◆ Excerpted passage ◆
There has been a sharp spike in the number of mortgages in forbearance as the COVID-19 pandemic drags on, according to the Mortgage Bankers Association.
New data released by the MBA shows that the total number of loans now in forbearance increased from 7.54% of servicers’ portfolio volume in the prior week to 7.91% as of May 3, 2020. According to MBA’s estimate, almost 4 million homeowners are now in forbearance plans.
Mortgages backed by Ginnie Mae again had the largest overall share of loans in forbearance by investor type (10.96%). The number of loans in forbearance for depository servicers rose to 8.75%, while the number of loans in forbearance for independent mortgage bank (IMB) servicers increased to 7.54%.
“With the calendar turning to May, the share of loans in forbearance increased, but the pace of the increase and incoming forbearance requests continued to slow,” said Mike Fratantoni, MBA’s Senior Vice President and Chief Economist. “The dreadful April jobs report showed a decline of more than 20 million jobs, and a spike in the unemployment rate to the highest level since the Great Depression. It will not be surprising if the forbearance numbers continue to rise. As we anticipated, FHA and VA borrowers have been most impacted by the job losses thus far, with the share of Ginnie Mae loans in forbearance at almost 11 percent.”

◆ Data records ◆
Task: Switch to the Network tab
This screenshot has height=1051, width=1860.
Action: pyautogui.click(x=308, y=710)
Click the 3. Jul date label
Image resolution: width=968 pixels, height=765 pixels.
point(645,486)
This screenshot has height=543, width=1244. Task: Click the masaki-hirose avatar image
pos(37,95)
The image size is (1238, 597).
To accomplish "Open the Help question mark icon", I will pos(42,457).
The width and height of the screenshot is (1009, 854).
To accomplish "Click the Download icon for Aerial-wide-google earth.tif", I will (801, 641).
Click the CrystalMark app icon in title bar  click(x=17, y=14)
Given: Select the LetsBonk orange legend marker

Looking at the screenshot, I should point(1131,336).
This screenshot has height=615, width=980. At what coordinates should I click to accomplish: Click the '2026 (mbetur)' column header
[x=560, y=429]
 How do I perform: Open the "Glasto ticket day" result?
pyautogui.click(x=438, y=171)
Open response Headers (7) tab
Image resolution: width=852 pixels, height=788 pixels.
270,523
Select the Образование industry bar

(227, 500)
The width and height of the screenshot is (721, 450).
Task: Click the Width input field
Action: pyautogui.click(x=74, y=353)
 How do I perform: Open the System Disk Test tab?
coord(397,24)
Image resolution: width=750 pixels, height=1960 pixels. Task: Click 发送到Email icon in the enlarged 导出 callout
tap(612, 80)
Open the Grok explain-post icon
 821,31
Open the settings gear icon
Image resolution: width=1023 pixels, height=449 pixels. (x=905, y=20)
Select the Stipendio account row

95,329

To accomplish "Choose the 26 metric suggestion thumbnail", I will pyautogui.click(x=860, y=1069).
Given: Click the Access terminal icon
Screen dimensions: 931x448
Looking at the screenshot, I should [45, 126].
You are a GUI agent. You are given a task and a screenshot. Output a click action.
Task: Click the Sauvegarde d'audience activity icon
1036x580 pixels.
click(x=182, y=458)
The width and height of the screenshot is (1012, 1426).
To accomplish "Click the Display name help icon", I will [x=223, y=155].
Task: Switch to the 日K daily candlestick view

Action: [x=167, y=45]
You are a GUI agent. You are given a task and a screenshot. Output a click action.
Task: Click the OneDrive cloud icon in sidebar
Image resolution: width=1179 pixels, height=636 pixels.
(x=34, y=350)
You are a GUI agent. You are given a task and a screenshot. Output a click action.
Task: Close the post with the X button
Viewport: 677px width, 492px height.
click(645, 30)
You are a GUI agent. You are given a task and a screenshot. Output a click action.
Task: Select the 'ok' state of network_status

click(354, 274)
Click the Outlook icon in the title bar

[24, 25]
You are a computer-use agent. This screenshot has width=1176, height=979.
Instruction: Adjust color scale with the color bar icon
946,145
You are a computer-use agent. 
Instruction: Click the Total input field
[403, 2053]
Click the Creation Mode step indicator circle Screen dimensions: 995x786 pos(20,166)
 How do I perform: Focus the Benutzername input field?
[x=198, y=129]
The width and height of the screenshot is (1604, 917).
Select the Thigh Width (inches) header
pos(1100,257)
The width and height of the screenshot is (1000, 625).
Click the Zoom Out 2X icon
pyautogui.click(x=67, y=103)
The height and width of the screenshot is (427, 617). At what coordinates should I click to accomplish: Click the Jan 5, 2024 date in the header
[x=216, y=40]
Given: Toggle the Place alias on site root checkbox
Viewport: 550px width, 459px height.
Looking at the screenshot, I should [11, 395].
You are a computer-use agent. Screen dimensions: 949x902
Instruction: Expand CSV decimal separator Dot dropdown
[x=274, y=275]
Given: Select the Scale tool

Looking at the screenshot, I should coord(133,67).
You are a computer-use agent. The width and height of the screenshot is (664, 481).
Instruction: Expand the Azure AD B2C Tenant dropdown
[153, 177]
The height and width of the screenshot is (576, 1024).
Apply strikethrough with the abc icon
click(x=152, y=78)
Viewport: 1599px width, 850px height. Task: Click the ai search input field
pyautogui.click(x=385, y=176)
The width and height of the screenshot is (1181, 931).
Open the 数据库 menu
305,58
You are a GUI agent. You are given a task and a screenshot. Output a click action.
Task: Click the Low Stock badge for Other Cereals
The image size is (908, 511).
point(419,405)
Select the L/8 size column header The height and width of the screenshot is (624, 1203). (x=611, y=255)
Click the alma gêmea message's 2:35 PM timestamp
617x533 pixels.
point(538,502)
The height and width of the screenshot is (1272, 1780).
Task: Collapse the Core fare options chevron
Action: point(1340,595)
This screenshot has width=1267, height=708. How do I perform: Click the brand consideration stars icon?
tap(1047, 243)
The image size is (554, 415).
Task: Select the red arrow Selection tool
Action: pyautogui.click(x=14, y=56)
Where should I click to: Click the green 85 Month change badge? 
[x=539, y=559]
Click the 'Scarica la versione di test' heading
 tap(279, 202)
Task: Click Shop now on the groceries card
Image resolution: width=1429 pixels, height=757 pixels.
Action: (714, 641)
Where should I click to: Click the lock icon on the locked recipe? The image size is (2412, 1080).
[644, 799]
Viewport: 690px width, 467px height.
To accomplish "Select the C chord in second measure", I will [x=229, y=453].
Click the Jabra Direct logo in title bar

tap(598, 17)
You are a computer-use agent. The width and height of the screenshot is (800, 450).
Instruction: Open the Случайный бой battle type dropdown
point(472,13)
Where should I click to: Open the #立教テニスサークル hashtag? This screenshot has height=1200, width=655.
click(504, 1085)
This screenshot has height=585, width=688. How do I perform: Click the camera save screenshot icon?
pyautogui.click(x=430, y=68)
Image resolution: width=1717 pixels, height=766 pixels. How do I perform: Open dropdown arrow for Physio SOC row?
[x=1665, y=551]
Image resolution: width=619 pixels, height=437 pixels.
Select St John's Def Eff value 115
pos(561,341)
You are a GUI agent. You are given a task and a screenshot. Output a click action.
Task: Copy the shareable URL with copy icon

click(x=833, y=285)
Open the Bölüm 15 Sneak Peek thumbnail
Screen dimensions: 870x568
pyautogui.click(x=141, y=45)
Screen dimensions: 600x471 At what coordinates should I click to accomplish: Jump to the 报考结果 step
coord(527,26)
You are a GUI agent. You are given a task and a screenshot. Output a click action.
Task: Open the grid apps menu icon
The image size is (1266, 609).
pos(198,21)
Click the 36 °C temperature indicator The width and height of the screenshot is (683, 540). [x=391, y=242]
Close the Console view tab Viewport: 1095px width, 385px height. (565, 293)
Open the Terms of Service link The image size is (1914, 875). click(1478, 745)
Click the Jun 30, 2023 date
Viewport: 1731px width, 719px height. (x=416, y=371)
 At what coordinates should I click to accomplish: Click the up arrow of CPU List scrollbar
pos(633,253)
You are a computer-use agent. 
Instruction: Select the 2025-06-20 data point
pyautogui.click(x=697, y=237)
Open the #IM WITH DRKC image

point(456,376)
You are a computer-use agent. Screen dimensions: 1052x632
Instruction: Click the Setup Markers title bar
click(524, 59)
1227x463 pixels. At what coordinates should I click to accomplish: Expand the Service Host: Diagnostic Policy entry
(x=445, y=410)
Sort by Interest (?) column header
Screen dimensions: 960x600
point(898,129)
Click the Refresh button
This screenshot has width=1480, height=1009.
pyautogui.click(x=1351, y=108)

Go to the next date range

◆ Problem description ◆
In the mortgage forbearance article above, retype the passage that begins at the words "There has been" and stops after "in forbearance plans.".

◆ Result of this task ◆
There has been a sharp spike in the number of mortgages in forbearance as the COVID-19 pandemic drags on, according to the Mortgage Bankers Association.
New data released by the MBA shows that the total number of loans now in forbearance increased from 7.54% of servicers’ portfolio volume in the prior week to 7.91% as of May 3, 2020. According to MBA’s estimate, almost 4 million homeowners are now in forbearance plans.